### DOCUMENT TEXT
▬▬▬

The Republican primary for Arizona's 8th Congressional District is rapidly descending into a spectacle of insults and one-upmanship epitomized by candidates Blake Masters and Abe Hamadeh. Their squabble, a cascade of attacks heavy on character slams and light on policy discussion, has commandeered the race's limelight, leaving little room for anything resembling the sober public service discourse many crave.

According to reports from the Phoenix New Times, both candidates have seemingly opted to fully embody the maxim that negative campaigning can to ever more effectively draw attention than a recitation of one’s platform. Masters and Hamadeh, with not a single general election win between them, have all but eschewed the realm of the constructive in favor of increasingly personal and pointed confrontations.

Texts leaked to the Arizona Republic added further fuel to the fire. In the messages dated January 2023, Hamadeh referred to the adherents of election-fraud theories as "crazies," despite having courted the same constituency with his challenges to the 2022 election results. "No matter what happens I'm winning right now. I'm not lumped in with crazies with election stuff because I'm so close at 280," Hamadeh wrote to Masters. "But the crazies love (me) because they see me fighting."

In response to the story, Hamadeh's campaign spokeswoman Erica Knight confirmed the legitimacy of the texts and argued that "has been labeled a crazy time and time again" and that Hamadeh "chooses to laugh about it rather than back down from the fight." Masters, for his part, was quick to seize upon the texts, using them to paint Hamadeh as disingenuous. "The truth (is) that Abe is a shape shifter," Masters wrote, arguing that Hamadeh's private disdain for election-fraud believers belied his public championing of their cause.

▬▬▬

### DATA EXCERPT
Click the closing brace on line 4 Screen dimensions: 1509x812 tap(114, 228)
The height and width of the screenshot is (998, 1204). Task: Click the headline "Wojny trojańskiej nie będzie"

▬▬▬

### JOB
Please carry the article on the feud between Blake Masters and Abe Hamadeh in Arizona's 8th District primary forward from its last sentence.

### RESPONSE TO THIS EXERCISE
The campaign ads released by both candidates mirror the acrimony evident in their private communications. Masters has targeted Hamadeh with Islamophobic rhetoric, while Hamadeh has dredged up Masters' past writings—a strategy aimed more to inflame than inform. Hamadeh's most recent ad insinuated that Masters at one point endorsed unrestricted illegal immigration and even praised convicted drug smugglers as "heroes," statements Masters made nearly two decades ago and has since walked back from.

As the tide of attack ads rolls on, one thing is clear: the 8th District race is firmly gripped by a political theater bordering on the absurd. Distributing allegations that stretch from teenage social media posts to adult policy stances, Masters and Hamadeh's contest is one marked less by what they plan to do for their would-be constituents, and more by how effectively they can undercut each other. Whether this approach will yield electoral dividends remains to be seen. For now, their strategy guarantees that the Republican primary for Arizona’s 8th will remain, if not politically enlightening, at least morbidly entertaining.